Each line from the one that contains "1070x1440 pixels. Task: Click" down to the last line of the material should be retyped exactly as it stands.

____

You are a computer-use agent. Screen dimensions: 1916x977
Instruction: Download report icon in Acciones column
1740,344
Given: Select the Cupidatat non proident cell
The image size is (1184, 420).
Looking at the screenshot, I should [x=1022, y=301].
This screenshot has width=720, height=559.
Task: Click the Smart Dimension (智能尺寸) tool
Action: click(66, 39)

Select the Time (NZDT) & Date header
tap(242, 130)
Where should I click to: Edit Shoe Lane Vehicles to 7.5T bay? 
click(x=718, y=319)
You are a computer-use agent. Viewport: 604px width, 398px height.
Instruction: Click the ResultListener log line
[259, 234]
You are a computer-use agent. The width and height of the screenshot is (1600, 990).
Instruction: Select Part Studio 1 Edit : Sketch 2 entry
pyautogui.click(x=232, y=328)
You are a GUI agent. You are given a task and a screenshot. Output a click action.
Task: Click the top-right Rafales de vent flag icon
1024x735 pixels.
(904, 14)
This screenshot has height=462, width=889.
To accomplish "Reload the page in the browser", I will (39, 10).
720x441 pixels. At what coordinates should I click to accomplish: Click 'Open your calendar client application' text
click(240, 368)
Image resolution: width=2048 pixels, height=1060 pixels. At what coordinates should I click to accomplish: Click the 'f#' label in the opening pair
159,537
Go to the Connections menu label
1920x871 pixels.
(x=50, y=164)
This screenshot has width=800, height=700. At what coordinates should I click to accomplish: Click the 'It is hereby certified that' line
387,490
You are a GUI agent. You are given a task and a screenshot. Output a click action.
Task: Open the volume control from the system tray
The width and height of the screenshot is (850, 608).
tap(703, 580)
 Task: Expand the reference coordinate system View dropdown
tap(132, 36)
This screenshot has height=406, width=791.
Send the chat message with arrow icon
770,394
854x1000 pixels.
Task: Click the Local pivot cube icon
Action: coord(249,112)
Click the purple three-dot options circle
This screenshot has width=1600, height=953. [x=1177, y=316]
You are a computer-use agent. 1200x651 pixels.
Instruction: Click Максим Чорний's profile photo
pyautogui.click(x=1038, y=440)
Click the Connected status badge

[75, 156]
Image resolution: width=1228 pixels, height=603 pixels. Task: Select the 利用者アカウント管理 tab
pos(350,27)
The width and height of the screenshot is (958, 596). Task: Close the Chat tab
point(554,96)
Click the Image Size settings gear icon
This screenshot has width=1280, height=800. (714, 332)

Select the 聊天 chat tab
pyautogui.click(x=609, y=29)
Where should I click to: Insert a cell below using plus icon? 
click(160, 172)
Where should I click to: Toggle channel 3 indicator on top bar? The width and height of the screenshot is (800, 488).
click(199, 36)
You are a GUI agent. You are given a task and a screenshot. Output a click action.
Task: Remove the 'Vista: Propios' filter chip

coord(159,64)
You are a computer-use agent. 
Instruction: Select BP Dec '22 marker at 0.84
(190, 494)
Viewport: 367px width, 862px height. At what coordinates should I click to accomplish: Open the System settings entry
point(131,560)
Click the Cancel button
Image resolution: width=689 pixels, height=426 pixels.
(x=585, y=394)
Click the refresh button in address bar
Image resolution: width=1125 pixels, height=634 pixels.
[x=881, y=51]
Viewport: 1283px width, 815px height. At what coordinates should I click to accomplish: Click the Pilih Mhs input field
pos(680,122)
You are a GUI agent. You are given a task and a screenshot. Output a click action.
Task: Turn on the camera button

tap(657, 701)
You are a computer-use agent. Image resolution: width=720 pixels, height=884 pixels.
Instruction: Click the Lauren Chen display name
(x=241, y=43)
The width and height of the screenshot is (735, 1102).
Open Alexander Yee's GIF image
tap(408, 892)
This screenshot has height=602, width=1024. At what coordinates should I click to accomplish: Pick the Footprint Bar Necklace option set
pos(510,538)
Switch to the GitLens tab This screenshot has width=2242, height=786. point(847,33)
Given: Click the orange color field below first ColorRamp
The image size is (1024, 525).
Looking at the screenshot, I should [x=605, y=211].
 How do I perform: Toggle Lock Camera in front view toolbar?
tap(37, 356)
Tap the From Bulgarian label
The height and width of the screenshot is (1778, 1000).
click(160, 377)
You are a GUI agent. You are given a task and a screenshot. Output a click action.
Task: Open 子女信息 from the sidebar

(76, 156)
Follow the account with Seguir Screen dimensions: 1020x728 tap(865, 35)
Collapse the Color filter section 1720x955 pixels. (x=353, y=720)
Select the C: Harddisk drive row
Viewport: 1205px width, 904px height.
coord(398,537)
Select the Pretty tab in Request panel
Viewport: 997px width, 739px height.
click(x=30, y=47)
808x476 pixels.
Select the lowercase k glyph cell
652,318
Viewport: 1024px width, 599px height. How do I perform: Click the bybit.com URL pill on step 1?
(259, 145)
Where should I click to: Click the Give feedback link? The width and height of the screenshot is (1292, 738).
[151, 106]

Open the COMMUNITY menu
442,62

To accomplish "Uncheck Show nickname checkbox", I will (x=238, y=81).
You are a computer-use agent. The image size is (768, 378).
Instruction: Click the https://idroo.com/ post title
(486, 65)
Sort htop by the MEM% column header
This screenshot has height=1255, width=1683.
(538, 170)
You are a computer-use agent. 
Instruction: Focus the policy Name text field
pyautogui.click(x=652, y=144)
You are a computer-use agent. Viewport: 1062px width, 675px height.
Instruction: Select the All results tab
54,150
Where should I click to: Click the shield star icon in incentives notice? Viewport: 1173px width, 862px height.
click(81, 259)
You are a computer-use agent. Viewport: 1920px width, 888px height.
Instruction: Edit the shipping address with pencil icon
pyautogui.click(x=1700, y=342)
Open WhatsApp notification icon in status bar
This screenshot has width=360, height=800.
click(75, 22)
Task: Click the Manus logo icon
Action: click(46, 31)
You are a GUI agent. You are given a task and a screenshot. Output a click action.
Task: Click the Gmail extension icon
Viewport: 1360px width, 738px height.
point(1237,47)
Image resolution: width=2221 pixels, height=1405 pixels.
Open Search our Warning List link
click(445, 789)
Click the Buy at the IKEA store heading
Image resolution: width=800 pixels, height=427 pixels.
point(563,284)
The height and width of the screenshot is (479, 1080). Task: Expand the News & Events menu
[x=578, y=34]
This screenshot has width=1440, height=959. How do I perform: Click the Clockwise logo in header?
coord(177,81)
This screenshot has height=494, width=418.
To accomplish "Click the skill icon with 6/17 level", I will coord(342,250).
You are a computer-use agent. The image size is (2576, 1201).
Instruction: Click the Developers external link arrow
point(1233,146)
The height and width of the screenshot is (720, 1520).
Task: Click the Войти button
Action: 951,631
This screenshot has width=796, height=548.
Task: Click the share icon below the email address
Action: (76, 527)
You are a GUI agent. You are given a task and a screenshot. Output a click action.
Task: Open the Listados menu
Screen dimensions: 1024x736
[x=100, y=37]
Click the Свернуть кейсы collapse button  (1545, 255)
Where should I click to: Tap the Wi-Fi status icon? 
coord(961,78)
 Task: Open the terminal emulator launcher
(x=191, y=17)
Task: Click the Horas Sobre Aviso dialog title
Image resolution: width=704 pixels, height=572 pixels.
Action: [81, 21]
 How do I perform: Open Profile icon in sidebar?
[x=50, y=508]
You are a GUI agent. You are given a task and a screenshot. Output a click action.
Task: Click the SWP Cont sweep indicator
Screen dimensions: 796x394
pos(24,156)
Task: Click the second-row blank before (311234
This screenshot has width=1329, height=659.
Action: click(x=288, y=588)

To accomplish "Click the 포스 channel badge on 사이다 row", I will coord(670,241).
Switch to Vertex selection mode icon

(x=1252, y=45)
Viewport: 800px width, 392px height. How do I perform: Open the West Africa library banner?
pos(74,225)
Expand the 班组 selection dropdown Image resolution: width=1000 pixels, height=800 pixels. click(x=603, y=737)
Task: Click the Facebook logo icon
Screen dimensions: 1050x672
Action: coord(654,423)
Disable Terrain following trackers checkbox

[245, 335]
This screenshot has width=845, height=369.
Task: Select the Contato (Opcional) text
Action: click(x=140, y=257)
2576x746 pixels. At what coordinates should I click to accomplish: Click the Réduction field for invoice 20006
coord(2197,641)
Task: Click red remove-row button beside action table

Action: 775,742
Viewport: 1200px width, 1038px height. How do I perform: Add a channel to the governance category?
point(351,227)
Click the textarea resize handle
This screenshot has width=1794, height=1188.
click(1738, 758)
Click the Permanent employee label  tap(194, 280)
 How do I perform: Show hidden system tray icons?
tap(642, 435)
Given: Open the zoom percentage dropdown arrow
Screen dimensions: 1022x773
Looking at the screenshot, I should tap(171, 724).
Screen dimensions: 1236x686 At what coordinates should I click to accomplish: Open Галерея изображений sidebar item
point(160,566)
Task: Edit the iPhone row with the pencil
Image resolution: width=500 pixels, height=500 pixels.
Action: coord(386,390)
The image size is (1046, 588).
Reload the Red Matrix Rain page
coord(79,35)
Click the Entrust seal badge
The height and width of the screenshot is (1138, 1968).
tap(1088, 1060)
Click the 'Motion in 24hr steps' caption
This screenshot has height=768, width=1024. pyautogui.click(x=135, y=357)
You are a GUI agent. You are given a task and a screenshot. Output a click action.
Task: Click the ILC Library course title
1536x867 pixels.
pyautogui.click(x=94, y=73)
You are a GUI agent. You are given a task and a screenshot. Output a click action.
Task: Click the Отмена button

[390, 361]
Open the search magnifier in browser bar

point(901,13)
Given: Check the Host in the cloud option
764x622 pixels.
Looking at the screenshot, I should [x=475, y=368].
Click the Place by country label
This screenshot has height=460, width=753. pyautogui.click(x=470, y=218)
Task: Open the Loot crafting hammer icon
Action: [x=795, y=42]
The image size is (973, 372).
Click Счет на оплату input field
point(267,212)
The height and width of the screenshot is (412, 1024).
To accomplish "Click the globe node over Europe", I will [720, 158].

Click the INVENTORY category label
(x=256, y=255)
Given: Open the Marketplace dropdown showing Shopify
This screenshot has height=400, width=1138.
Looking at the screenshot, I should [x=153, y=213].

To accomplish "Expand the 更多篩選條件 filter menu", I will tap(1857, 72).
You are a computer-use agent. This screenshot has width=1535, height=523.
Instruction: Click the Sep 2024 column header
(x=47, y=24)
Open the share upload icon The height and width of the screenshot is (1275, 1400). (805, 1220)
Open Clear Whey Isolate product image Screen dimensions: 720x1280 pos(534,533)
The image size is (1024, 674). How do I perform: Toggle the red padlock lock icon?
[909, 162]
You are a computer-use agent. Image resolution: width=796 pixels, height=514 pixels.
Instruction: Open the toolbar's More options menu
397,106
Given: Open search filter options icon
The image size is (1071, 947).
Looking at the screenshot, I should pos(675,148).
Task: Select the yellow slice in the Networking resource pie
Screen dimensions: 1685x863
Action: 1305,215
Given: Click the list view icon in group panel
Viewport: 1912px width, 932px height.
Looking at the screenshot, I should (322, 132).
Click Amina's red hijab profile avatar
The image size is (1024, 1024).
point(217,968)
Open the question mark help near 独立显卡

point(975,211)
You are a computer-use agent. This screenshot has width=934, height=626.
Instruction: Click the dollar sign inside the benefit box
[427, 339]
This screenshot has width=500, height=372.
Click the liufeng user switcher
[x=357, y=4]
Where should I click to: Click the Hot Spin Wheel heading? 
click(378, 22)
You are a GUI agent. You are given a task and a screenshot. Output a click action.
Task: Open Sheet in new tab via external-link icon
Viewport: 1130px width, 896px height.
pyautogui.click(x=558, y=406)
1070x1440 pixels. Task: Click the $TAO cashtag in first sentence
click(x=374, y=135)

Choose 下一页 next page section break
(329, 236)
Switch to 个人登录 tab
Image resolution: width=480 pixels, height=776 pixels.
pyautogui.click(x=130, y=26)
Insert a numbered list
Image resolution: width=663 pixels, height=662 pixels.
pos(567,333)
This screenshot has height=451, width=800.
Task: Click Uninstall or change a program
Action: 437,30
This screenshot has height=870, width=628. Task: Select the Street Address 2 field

____

Final answer
1070x1440 pixels. Task: Click the $TAO cashtag in first sentence
click(x=374, y=135)

Choose 下一页 next page section break
(329, 236)
Switch to 个人登录 tab
Image resolution: width=480 pixels, height=776 pixels.
pyautogui.click(x=130, y=26)
Insert a numbered list
Image resolution: width=663 pixels, height=662 pixels.
pos(567,333)
This screenshot has height=451, width=800.
Task: Click Uninstall or change a program
Action: 437,30
This screenshot has height=870, width=628. Task: Select the Street Address 2 field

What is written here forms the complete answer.